Any process—a complex dynamic system—in a community or society is, of course, not homogeneous. Each person in Drumland can help slow down or speed up the growth rate. Some will stay home and not spread the disease virus. Some are healthy enough to not only be immune soon but also not contagious any longer. Some will help the more vulnerable to be more protected. Some will help heal the sick.

So, we could ride it out? Theoretically, maybe. Some governments worldwide still seem to think so. As I said in a previous post, I have no background in medicine or public health at all. All I can do is look at the numbers and think of the people. If only 1 in 100 infected people dies, in Drumland, this will be 2,000,000. If the health system is fragile, many people did not have a good chance of living healthy beforehand, or measures introduced sped up the growth of the infection, it could be more. Every single person in Drumland who knows at least 100 people will in all likelihood know one other person who succumbed to the virus, to which no one was immune before it arrived.

So what?

So, does Complexity Theory predict doom and gloom? For me it does not. It explains the seriousness of the current situation worldwide. I realize that it is far more serious in some countries, far more threatening in some cities, far more frightening for some families. Yet, I believe that the numbers show clearly that it is not a national problem nor an individual problem. I believe a pandemic is a problem for whole societies, for the world. Individually, we can get through this by staying home and strengthening our immune system further, if we are lucky to have our livelihood secure. If we all assume our individual responsibility for our society as a whole, for our neighbors and the people we have never met, and the people in other corners of this world, what can we do, once we understand one small aspect of this chaotic complex system a little better?
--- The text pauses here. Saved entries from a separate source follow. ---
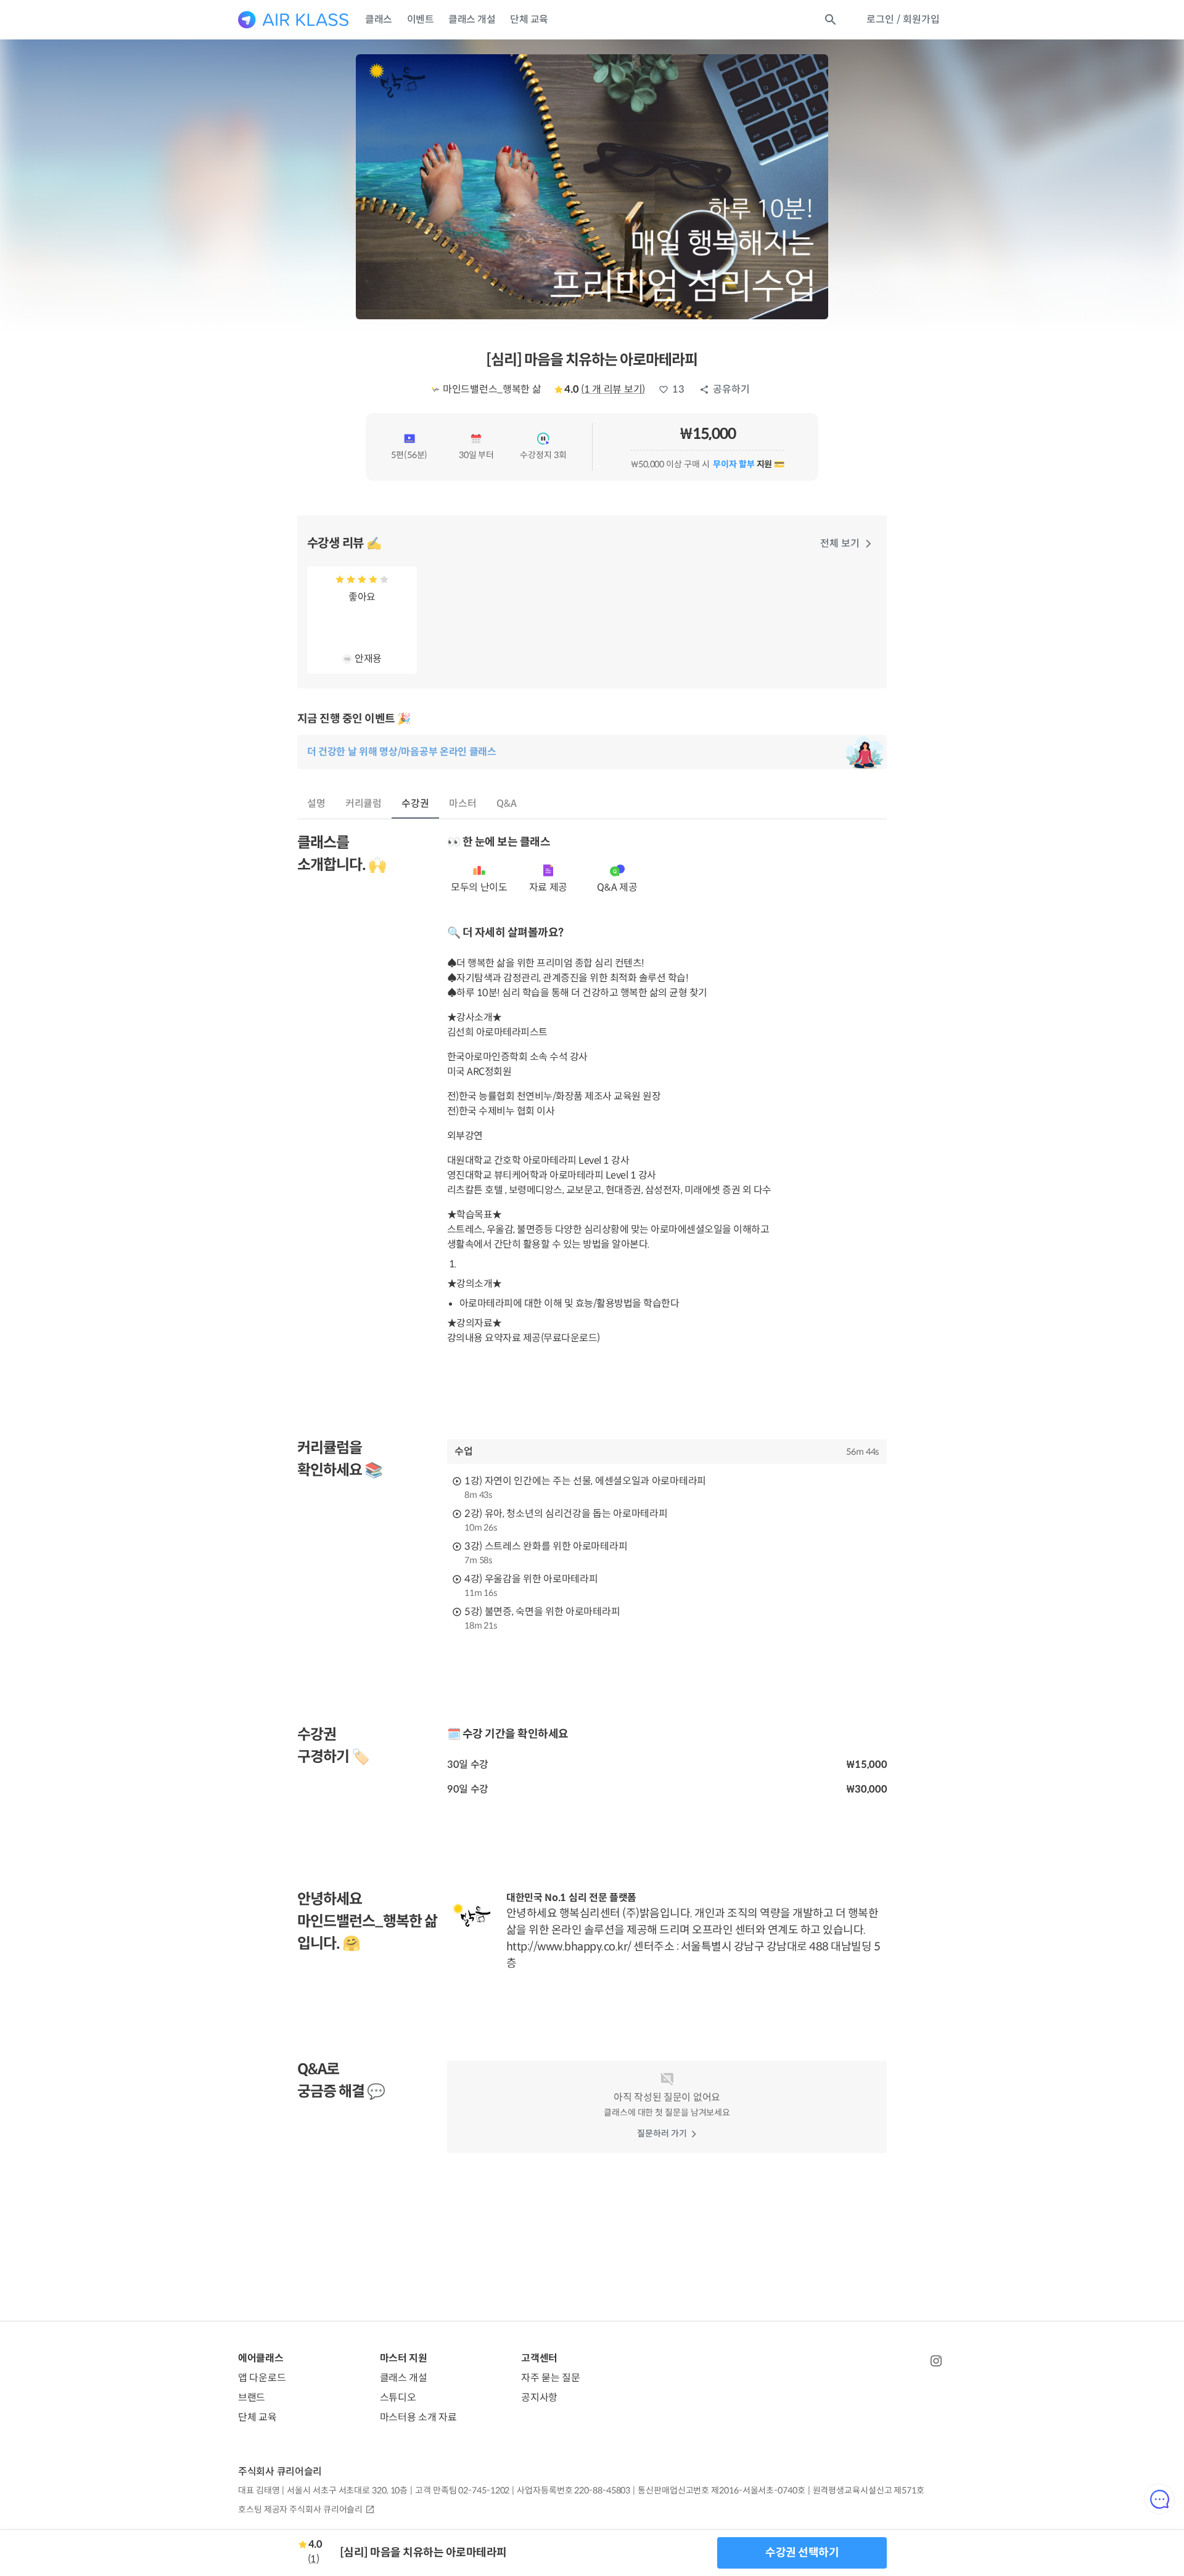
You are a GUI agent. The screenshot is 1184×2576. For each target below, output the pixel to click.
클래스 (378, 19)
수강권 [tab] (415, 803)
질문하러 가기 (662, 2133)
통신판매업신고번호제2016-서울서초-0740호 (721, 2490)
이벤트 (420, 19)
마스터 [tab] (463, 803)
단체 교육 (529, 19)
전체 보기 (840, 543)
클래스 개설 (471, 19)
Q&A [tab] (506, 803)
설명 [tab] (316, 803)
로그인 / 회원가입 (903, 19)
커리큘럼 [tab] (363, 803)
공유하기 (731, 389)
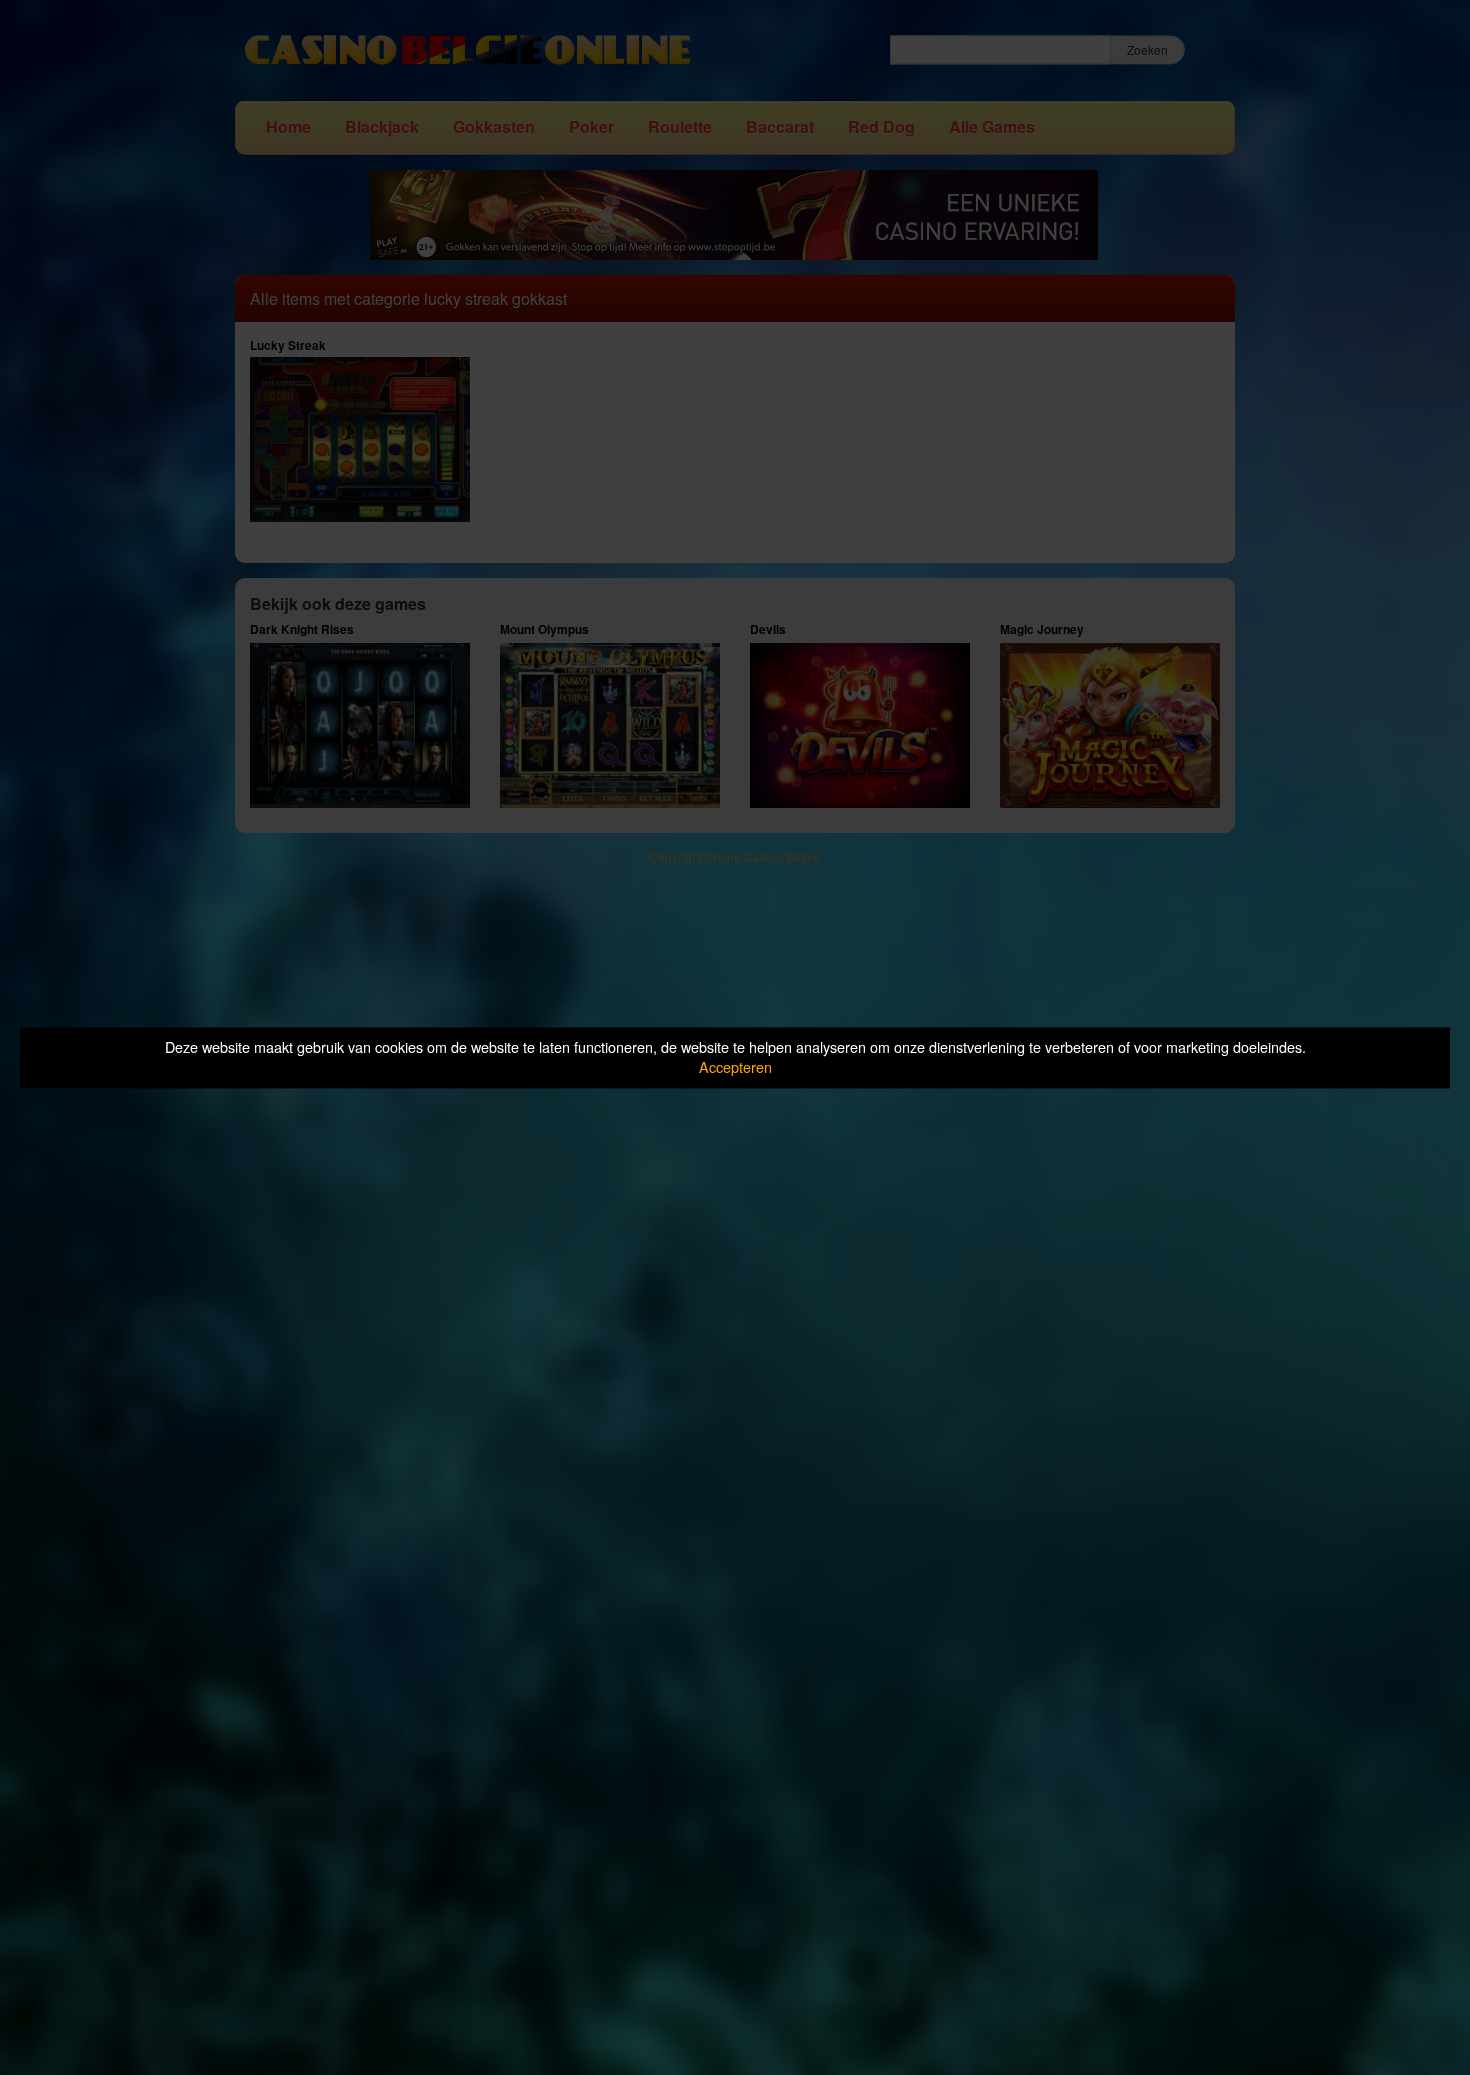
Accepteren (735, 1067)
And a verbatim repeat of the beginning:

Once we understand the complexity of the COVID-19 pandemic a little better, we can learn from it. We can grow. We can do things better now in the crisis. And we can certainly do things better after the crisis.
I believe, it would go a long way, if we did not just think about protecting ourselves and our loved ones from catching the virus. Given the numbers above, I find it far more important for each of us thinking about spreading the virus.
Feel healthy and fine and assume you have the virus. It is the safer assumption in this chaotic situation, where all of us know so little. Think of it as physical distancing. Don’t come in close proximity to people. Especially not your family in other houses and your friends. Don’t be an unknowing spreader. Be safe and be an unknowing non-spreader. Protect others in any way you can: don’t leave the house if you can do that, wear a mask if you have one, stay your distance to other people, if you can. I believe every little bit of comfort each of us is willing to give up will help all of us a lot. Disproportionately. It’s nonlinear, remember. And stay in touch socially more than ever before. Phone, message, chat, send pictures and jokes, write emails and letters. Do it often. Talk with many.

And the learning for after all this? The chances and opportunities?
A crisis makes it very easy to identify our collective and individual vulnerabilities, weaknesses, shortcomings. It also makes it very difficult to address them during a crisis, because it is more difficult to see our robustness, strengths, and achievements. Take note now and let’s remember what we learned about about the quality of our leadership, our societal institutions, our processes of and attitudes to health, education, and the environment. I am sure there are things we can do to at least mitigate the next crisis and perhaps even avoid it. To save lives and make all of our lives a little bit better all the time, not just in crisis.